Optionally, in some examples, including in at least one preferred example, the processing circuitry may be configured to iteratively adapt the SoC window over several charging-sessions, e.g. such that the iteration is temporarily stopped when the ESS is not charging (such as e.g. when used/discharged in a vehicle) and then continued when a new charging-session begins. A technical benefit may include that the effect of the SoC window adaptation can then be made even more less noticeable to e.g. the driver.

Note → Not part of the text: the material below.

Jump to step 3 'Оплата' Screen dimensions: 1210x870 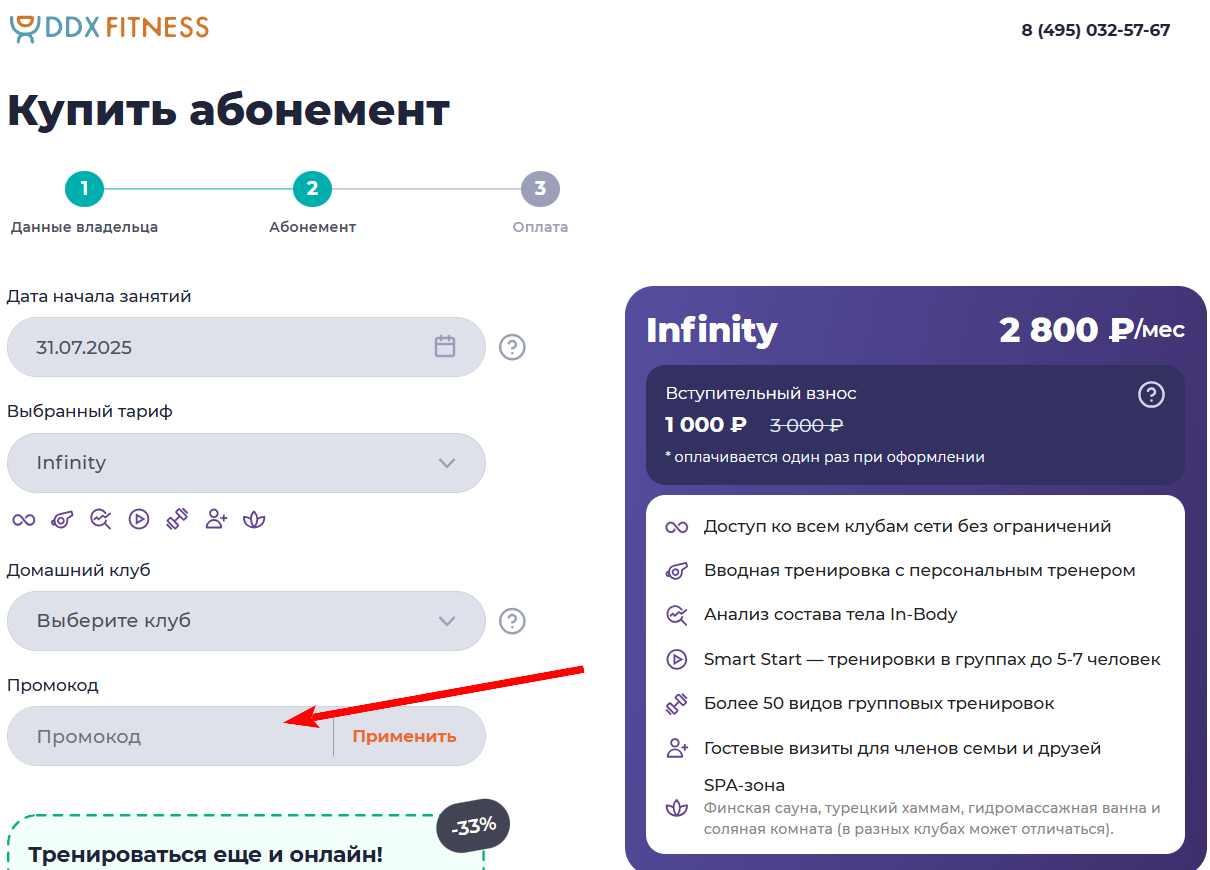540,189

Optionally, in some examples, including in at least one preferred example, the processing circuitry may be configured to start to iteratively adapt the SoC window in response to replacement of at least one battery pack of the ESS (e.g. in response to detecting that at least one battery pack of the ESS has been replaced, for example due to a repair of the ESS). A technical benefit may include that the SoC window may thus be adjusted to be smaller in response to the new at least one battery pack having a higher SoH than the replaced battery pack(s), such that the usable energy of the ESS (in accordance with the adapted SoC window) thus remains the same as before the replacement.

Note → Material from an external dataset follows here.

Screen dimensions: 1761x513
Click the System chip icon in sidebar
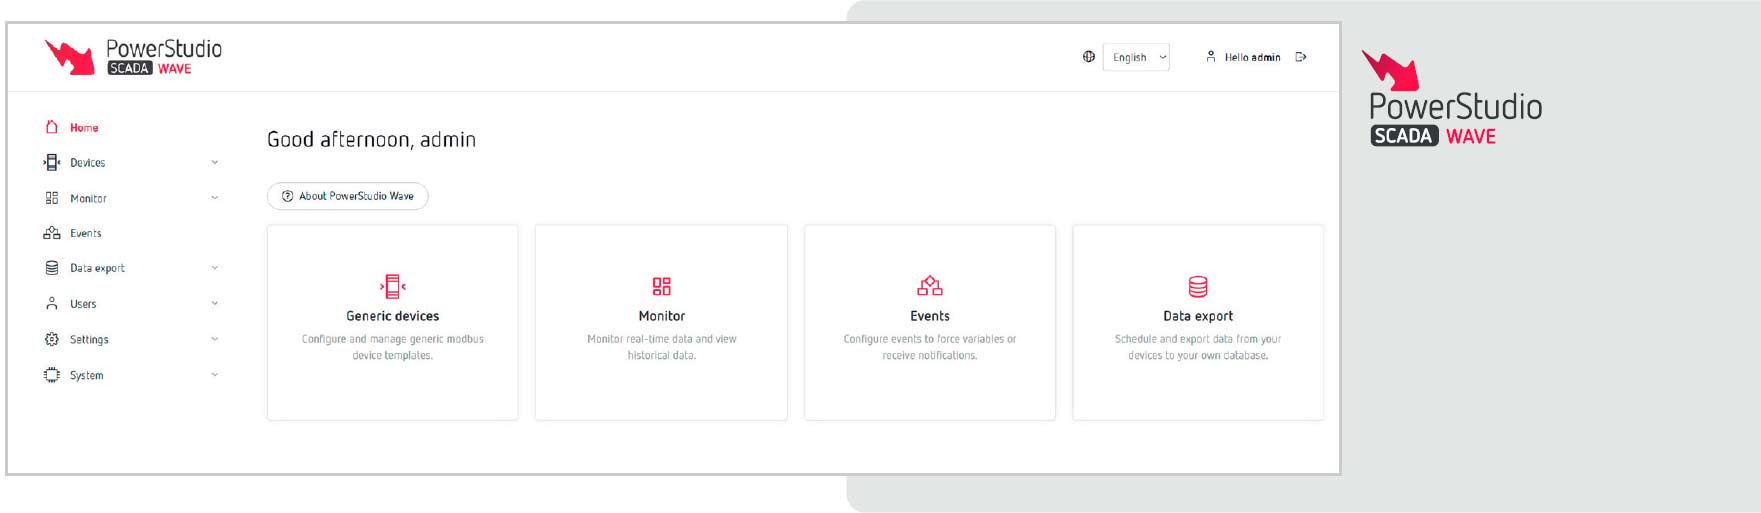coord(52,375)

Optionally, in some examples, including in at least one preferred example, the target usable energy value for the ESS may be predefined and fixed. For example, the target usable energy value may be an external parameter calibrated at the time of e.g. software download during vehicle production, or e.g. based on some default internal value if not calibrated specifically for each vehicle. As another example, the target usable energy value may be calculated based on for example an estimated/expected SoH at an EoL (or End-of-Safe-Life) of the ESS. Of course, although it is herein referred to a vehicle, the envisaged concept applies also to other ESS's than those found in vehicles.

Optionally, in some examples, including in at least one preferred example, the processing circuitry may be further configured to obtain an indication of an expected usage pattern for the ESS, and to determine the target usable energy value based on the obtained usage pattern. A technical benefit may include that the target usable energy value can thus be adapted to the expected need from the ESS, and be based on e.g. an expected driving pattern, driving route, and similar. Phrased differently, the solution as envisaged herein may be made “energy aware”, and the SoC window may be iteratively adapted accordingly. Another technical benefit may include that the lifetime of the ESS may potentially be increased by adapting the SoC window to the expected usage pattern. For example, if the ESS is not expected to be drained with more than a certain amount of energy between charging-sessions, the target usable energy (and corresponding, adjusted SoC window) can be limited to such a certain amount of energy.

Optionally, in some examples, including in at least one preferred example, the computer system may be, or form part of, a BMS. A technical benefit may include that such a BMS may thus enjoy all of the above-mentioned advantages of such a computer system.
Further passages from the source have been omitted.